Self-similar blow-up solutions for the supercritical parabolic Hardy-Hénon equation
Razvan Gabriel Iagar, Ana I. Muñoz, Ariel Sánchez
TL;DR
The paper analyzes finite-time blow-up for the weighted parabolic equation $\partial_t u=\Delta u+|x|^{\sigma}u^p$ in $N\ge3$, $\sigma>-2$, $p>p_S(\sigma)$, and achieves a complete classification of backward self-similar blow-up profiles. By transforming the self-similar ODE into an autonomous 3D dynamical system and performing a detailed phase-space analysis, the authors construct profiles via backward shooting on center manifolds and across infinity, deriving critical thresholds such as $p_{JL}(\sigma)$ and Lepin-type exponents $p_L(\sigma)$ (and $\overline{p_L}(\sigma)$ for $\sigma<0$).

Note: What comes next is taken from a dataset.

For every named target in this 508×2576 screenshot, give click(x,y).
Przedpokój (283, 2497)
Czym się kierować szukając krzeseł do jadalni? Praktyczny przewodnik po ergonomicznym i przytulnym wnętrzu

They prove existence for all $p>p_S(\sigma)$ when $\sigma\ge2$, and multiplicity results: at least $k$ distinct self-similar blow-up solutions when $\sigma\ge4k-2$, highlighting a marked contrast with the homogeneous case ($\sigma=0$) where such solutions are absent for $p\ge p_L$. For $\sigma\in(0,2)$ and $\sigma\in(-2,0)$, the paper identifies Lépin-type windows $(p_S(\sigma),p_L(\sigma))$ and $(p_S(\sigma),\overline{p_L}(\sigma))$ in which self-similar blow-up solutions exist, supported by numerical evidence. The results illuminate how spatial weights modify blow-up structure, yield multiple self-similar regimes, and provide a robust dynamical-systems framework for reaction-diffusion with weighted sources.
Abstract
We classify the self-similar solutions presenting finite time blow-up to the parabolic Hardy-Hénon equation $$ \partial_tu=Δu+|x|^σu^p, \quad (x,t)\in\mathbb{R}^N\times(0,\infty), $$ in dimension $N\geq3$ and the range of exponents $$ σ\in(-2,\infty), \quad p>p_S(σ):=\frac{N+2σ+2}{N-2}. $$ We establish the \emph{existence of self-similar blow-up solutions for any $p>p_S(σ)$}, provided $σ\geq2$. Moreover, we prove that, if $k$ is any natural number and $σ\geq 4k-2$, the parabolic Hardy-Hénon equation has at least $k$ different self-similar blow-up solutions for any $p>p_S(σ)$. These results are in a stark contrast with the standard reaction-diffusion equation $$ \partial_tu=Δu+u^p, \quad (x,t)\in\mathbb{R}^N\times(0,\infty), $$ for which non-existence of any self-similar solution has been established, provided $p$ overpasses the Lepin exponent $p_L:=1+\frac{6}{N-10}$, $N\geq11$. For $σ\in(-2,2)$, we derive the expression of generalized Lepin exponents $p_L(σ)$ for $σ\in(0,2)$, respectively $\overline{p_L}(σ)$ for $σ\in(-2,0)$, and prove existence of self-similar solutions with finite time blow-up for $p\in(p_S(σ),p_L(σ))$, respectively $p\in(p_S(σ),\overline{p_L}(σ))$. Numerical evidence of the optimality of these exponents is also included.